→ Data in this exercise
★ ★ ★ ★ ★ ★ ★

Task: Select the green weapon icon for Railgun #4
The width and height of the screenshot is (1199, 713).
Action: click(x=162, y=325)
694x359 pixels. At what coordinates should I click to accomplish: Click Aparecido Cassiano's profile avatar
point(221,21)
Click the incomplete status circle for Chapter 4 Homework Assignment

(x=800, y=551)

★ ★ ★ ★ ★ ★ ★

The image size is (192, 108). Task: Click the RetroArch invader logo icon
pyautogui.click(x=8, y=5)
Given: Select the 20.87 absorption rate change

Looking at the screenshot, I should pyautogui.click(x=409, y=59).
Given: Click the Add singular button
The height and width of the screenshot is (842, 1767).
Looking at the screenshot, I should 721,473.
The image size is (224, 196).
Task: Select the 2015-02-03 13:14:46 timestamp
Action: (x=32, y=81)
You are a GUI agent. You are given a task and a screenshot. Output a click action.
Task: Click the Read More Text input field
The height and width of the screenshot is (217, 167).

★ ★ ★ ★ ★ ★ ★

Taking the entries above, write out exactly the lines starting with the line containing "You are a GUI" and going on through the line containing "The height and width of the screenshot is (217, 167).", both included, and nothing else.

→ Solved exercise
You are a GUI agent. You are given a task and a screenshot. Output a click action.
Task: Click the Read More Text input field
The height and width of the screenshot is (217, 167).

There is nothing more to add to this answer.